Why? Because he makes pretty much no sense.

In the Bible he is apparently a loving, benevolent, merciful, and compassionate god, while simultaneously a jealous god that forbids you from worshiping other gods, a genocidal god attributed to a kill count in the hundreds and thousands, a god who, in opposition to his supposedly all-loving nature, sends everyone who disagrees with him, doesn’t believe in him, or doesn’t worship him to a place of eternal hellfire, torture, and gnashing of teeth, apparently hates women, is an immense control freak and tyrant, and in the end, is simply using humans as ignorant fodder for his goals. Anyone arguing that God’s support for free will can easily be demolished by not just that, but also the notion, in the Bible, that he has some kind of plan for humanity. That would lend him to be called a hypocrite, in my eyes.

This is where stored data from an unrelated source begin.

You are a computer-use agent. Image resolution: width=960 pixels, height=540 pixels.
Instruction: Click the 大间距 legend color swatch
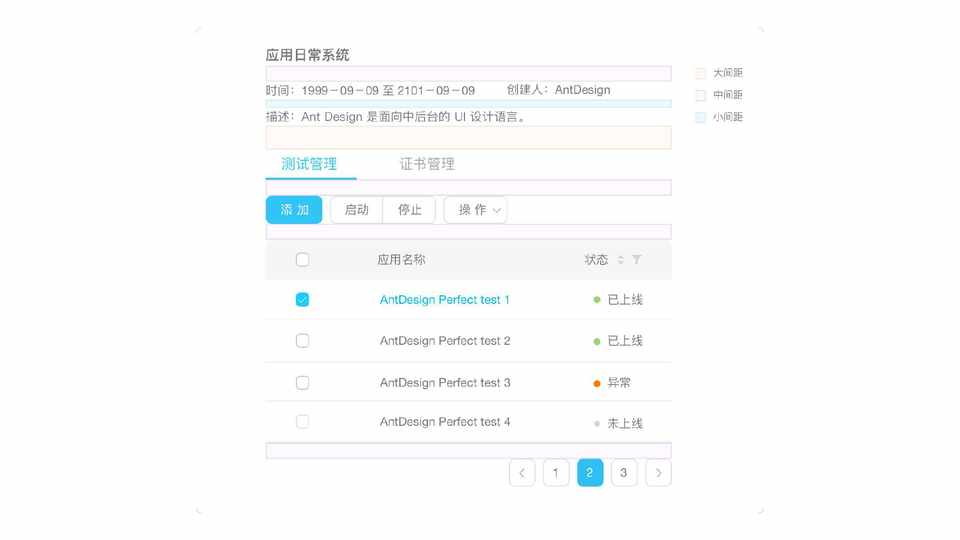coord(701,73)
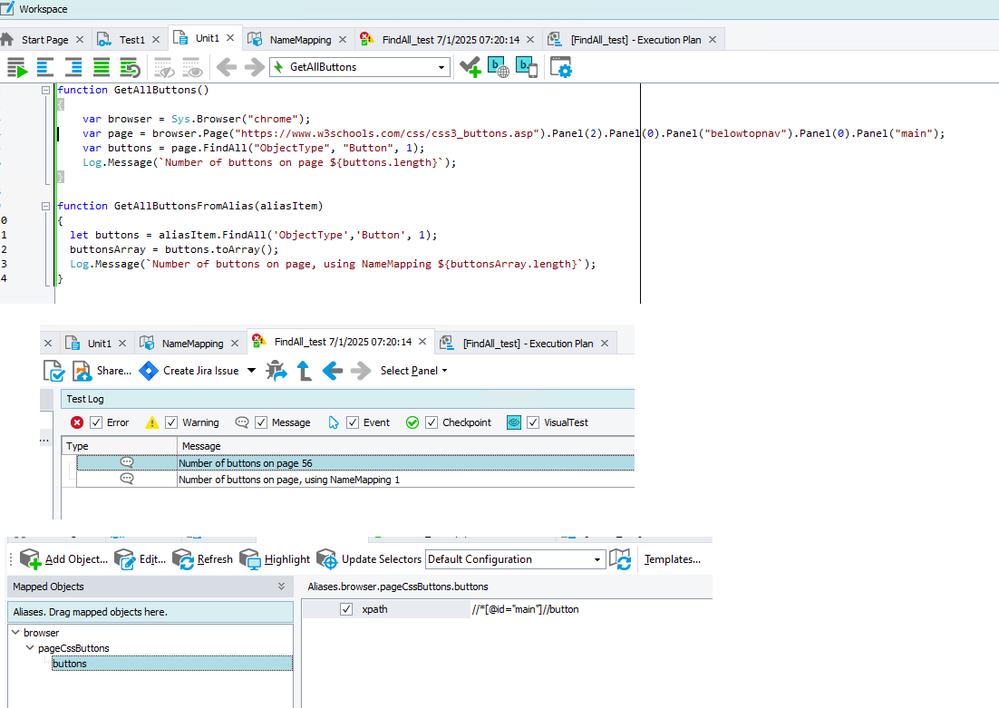Click the blue back arrow in log toolbar

click(x=333, y=371)
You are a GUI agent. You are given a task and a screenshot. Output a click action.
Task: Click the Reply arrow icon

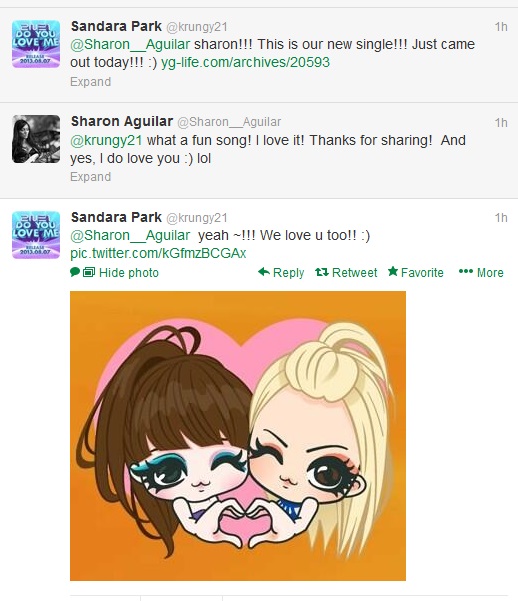tap(264, 272)
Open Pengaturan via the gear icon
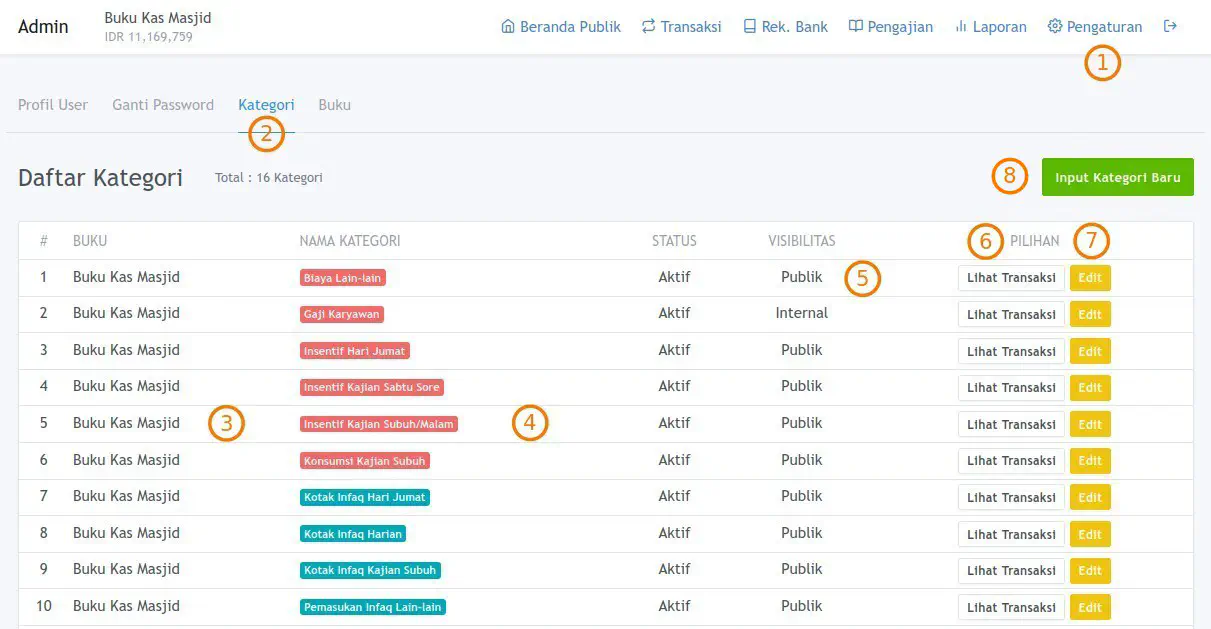Screen dimensions: 1211x629 click(1054, 27)
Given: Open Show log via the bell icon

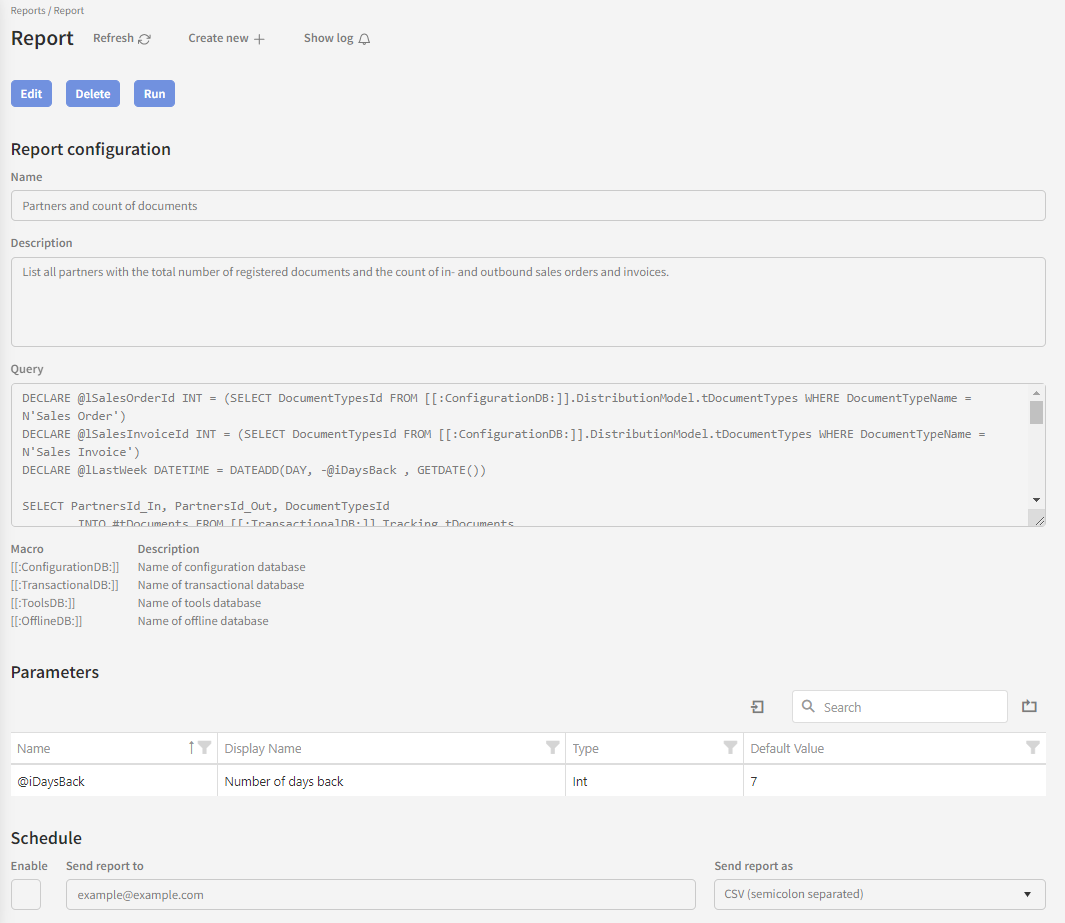Looking at the screenshot, I should pos(364,38).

But wait, that’s in the Bible, and its tales. Thinking about it, can you really trust the Bible, let alone on God? For all we know, the Bible is just a propagandizing collection of books, merely embellishing the nature of their god, mythologizing it, along with their religion and its values. If the Biblical god were really all-powerful, why does he need us, let alone why does he need to control him? Why does he need us to worship him? Why does he care what we do if he’s beyond human? Why would he penalize humans for following their instincts which he instilled in them? If his moral laws were absolute, then it should be impossible to go against them, so why can we? And if he was really as were encouraged to believe, an all-loving god, then consider this: that god would have the power to decide people’s lives and their fate, and that means he could put anyone in a life that is utterly one sack of crap for them. Now why would a supposedly loving god do that?

There you have it, the Biblical god is just a god that makes no sense, that contradicts itself, and is ultimately heavily mythological, which is often the source of his flawed nature, and his unworthiness for the status of an absolute one that is commonly ascribed to him.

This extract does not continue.